Stored data entries

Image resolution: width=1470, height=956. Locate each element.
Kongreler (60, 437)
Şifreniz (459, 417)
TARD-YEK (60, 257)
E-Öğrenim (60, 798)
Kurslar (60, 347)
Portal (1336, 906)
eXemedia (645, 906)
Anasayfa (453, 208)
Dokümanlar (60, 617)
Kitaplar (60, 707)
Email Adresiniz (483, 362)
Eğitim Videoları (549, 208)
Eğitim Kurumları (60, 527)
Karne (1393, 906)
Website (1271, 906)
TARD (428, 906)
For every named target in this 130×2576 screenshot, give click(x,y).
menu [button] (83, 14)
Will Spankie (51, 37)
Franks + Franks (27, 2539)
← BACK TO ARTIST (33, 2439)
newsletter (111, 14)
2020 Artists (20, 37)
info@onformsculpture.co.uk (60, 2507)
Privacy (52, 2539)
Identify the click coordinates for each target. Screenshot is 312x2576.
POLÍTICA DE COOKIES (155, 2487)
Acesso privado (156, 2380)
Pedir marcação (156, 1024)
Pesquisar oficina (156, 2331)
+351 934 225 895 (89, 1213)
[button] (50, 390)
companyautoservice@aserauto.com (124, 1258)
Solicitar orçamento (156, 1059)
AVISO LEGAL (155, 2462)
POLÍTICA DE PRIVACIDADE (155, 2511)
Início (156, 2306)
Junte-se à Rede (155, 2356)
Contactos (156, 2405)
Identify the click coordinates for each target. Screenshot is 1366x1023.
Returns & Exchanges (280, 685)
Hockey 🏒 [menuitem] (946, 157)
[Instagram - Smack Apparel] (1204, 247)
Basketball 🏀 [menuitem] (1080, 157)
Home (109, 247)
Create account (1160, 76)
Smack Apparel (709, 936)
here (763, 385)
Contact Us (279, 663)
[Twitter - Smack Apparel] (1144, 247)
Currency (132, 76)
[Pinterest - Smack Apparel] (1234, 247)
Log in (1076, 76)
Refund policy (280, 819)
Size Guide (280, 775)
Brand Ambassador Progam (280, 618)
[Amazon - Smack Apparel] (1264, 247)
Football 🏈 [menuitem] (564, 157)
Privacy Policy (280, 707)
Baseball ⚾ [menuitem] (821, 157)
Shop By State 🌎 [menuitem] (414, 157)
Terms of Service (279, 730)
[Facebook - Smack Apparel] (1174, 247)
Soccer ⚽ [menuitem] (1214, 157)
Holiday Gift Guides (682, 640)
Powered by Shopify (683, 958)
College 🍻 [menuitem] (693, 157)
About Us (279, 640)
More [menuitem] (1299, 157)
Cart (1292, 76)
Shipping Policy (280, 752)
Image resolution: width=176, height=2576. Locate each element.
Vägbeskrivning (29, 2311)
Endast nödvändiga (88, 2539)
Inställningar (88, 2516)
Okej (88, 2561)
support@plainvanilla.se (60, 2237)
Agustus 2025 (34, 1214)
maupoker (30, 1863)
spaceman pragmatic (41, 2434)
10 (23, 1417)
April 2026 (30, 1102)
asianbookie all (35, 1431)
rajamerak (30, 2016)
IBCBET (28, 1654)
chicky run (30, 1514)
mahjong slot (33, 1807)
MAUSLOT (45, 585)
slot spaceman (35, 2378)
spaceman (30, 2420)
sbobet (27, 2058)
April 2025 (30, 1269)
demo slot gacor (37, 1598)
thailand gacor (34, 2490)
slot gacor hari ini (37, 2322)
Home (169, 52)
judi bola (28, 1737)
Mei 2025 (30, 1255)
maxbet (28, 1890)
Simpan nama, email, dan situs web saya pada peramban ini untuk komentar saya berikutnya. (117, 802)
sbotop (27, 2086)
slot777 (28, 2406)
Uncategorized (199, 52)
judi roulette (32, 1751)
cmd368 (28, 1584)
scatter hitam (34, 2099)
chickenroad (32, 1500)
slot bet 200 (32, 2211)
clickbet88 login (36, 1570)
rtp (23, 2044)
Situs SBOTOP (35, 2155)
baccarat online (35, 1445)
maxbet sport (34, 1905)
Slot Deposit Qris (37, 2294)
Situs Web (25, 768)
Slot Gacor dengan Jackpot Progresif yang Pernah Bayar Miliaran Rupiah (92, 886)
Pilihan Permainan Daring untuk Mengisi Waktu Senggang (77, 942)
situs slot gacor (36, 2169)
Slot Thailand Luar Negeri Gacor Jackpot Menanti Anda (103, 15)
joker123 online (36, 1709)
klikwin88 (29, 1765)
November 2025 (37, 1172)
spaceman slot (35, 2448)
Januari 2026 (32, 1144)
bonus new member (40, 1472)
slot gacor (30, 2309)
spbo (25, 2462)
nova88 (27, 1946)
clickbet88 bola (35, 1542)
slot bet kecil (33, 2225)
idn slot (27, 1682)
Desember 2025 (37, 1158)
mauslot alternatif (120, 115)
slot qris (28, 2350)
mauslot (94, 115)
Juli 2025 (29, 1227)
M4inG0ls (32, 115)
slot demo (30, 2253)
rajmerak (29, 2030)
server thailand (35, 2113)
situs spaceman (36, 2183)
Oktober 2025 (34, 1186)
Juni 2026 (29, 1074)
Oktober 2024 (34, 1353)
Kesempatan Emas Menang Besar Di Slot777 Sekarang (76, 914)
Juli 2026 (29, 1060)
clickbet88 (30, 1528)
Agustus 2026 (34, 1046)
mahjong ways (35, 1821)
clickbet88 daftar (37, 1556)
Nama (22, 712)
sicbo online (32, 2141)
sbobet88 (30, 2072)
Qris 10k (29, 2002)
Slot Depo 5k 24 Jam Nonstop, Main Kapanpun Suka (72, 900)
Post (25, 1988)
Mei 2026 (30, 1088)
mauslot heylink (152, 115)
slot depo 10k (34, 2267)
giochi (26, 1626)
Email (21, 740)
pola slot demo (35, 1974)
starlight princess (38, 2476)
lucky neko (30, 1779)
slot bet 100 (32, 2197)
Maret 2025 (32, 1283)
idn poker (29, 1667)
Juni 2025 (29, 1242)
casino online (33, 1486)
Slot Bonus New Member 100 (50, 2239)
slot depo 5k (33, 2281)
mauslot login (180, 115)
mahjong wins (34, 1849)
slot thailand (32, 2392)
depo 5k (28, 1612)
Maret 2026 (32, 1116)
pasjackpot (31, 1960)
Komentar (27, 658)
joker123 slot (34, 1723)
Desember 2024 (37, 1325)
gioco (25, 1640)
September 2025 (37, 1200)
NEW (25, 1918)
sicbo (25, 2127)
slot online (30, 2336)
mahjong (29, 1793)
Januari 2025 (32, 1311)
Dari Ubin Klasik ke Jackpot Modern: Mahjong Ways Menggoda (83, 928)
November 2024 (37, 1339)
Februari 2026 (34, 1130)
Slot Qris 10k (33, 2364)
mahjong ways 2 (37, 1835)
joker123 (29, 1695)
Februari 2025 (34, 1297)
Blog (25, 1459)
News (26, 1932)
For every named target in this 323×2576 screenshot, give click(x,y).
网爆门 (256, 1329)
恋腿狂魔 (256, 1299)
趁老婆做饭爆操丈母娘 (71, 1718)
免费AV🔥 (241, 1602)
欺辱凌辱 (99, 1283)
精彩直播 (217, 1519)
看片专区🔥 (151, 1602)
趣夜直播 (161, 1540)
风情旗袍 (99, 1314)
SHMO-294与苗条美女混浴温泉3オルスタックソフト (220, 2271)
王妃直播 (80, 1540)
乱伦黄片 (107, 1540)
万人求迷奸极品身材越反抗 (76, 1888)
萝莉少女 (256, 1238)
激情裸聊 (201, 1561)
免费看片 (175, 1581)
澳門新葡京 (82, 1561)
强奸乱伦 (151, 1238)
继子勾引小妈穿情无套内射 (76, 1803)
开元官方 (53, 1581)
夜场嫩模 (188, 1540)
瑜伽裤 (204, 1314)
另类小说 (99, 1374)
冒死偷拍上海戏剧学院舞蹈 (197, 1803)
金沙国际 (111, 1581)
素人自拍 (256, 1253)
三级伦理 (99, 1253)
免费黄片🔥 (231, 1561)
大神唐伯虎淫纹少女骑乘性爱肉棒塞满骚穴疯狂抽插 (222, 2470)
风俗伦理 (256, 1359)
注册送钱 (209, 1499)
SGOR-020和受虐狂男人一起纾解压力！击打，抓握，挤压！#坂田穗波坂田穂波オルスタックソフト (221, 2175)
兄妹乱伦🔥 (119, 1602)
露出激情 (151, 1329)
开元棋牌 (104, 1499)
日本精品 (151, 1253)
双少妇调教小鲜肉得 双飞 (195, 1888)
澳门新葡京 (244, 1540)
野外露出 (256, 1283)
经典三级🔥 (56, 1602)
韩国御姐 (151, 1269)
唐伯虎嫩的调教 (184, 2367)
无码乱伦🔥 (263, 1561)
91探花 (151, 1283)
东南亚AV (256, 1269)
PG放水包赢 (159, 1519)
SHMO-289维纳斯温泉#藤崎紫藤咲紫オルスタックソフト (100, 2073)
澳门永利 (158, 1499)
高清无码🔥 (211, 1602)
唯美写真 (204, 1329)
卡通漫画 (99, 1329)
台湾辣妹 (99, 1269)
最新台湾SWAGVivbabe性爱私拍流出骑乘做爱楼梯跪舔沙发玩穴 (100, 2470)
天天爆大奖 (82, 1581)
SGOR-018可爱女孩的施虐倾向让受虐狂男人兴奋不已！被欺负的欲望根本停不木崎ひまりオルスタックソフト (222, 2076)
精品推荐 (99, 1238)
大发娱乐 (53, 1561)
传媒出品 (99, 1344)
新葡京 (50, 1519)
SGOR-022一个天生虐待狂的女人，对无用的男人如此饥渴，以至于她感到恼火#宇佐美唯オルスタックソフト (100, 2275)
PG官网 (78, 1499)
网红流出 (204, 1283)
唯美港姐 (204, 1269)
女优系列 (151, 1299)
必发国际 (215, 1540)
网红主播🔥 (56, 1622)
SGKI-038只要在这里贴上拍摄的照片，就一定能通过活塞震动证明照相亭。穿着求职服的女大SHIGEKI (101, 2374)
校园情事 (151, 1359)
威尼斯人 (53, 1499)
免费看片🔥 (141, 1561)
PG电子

= WHAT IS EXPECTED =
Only the lines above from the one with "Juli 2025 (29, 1227)" up to and including the one with "免费黄片🔥 (231, 1561)" should be repeated, exactly as written.

= ANSWER TO THIS PROBLEM =
Juli 2025 (29, 1227)
M4inG0ls (32, 115)
slot demo (30, 2253)
rajmerak (29, 2030)
server thailand (35, 2113)
situs spaceman (36, 2183)
Oktober 2025 (34, 1186)
Juni 2026 (29, 1074)
Oktober 2024 (34, 1353)
Kesempatan Emas Menang Besar Di Slot777 Sekarang (76, 914)
Juli 2026 (29, 1060)
clickbet88 (30, 1528)
Agustus 2026 (34, 1046)
mahjong ways (35, 1821)
clickbet88 daftar (37, 1556)
Nama (22, 712)
sicbo online (32, 2141)
sbobet88 (30, 2072)
Qris 10k (29, 2002)
Slot Depo 5k 24 Jam Nonstop, Main Kapanpun Suka (72, 900)
Post (25, 1988)
Mei 2026 (30, 1088)
mauslot heylink (152, 115)
slot depo 10k (34, 2267)
giochi (26, 1626)
Email (21, 740)
pola slot demo (35, 1974)
starlight princess (38, 2476)
lucky neko (30, 1779)
slot bet 100 (32, 2197)
Maret 2025 (32, 1283)
idn poker (29, 1667)
Juni 2025 (29, 1242)
casino online (33, 1486)
Slot Bonus New Member 100 (50, 2239)
slot depo 5k (33, 2281)
mauslot login (180, 115)
mahjong wins (34, 1849)
slot thailand (32, 2392)
depo 5k (28, 1612)
Maret 2026 (32, 1116)
pasjackpot (31, 1960)
Komentar (27, 658)
joker123 slot (34, 1723)
Desember 2024 (37, 1325)
gioco (25, 1640)
September 2025 (37, 1200)
NEW (25, 1918)
sicbo (25, 2127)
slot online (30, 2336)
mahjong (29, 1793)
Januari 2025 (32, 1311)
Dari Ubin Klasik ke Jackpot Modern: Mahjong Ways Menggoda (83, 928)
November 2024 (37, 1339)
Februari 2026 (34, 1130)
Slot Qris 10k (33, 2364)
mahjong ways 2 (37, 1835)
joker123 (29, 1695)
Februari 2025 (34, 1297)
Blog (25, 1459)
News (26, 1932)
For every named target in this 323×2576 screenshot, give click(x,y).
网爆门 (256, 1329)
恋腿狂魔 (256, 1299)
趁老婆做饭爆操丈母娘 (71, 1718)
免费AV🔥 (241, 1602)
欺辱凌辱 (99, 1283)
精彩直播 (217, 1519)
看片专区🔥 (151, 1602)
趣夜直播 (161, 1540)
风情旗袍 (99, 1314)
SHMO-294与苗条美女混浴温泉3オルスタックソフト (220, 2271)
王妃直播 (80, 1540)
乱伦黄片 (107, 1540)
万人求迷奸极品身材越反抗 (76, 1888)
萝莉少女 (256, 1238)
激情裸聊 (201, 1561)
免费看片 (175, 1581)
澳門新葡京 (82, 1561)
强奸乱伦 (151, 1238)
继子勾引小妈穿情无套内射 (76, 1803)
开元官方 (53, 1581)
夜场嫩模 (188, 1540)
瑜伽裤 (204, 1314)
另类小说 (99, 1374)
冒死偷拍上海戏剧学院舞蹈 (197, 1803)
金沙国际 (111, 1581)
素人自拍 (256, 1253)
三级伦理 (99, 1253)
免费黄片🔥 (231, 1561)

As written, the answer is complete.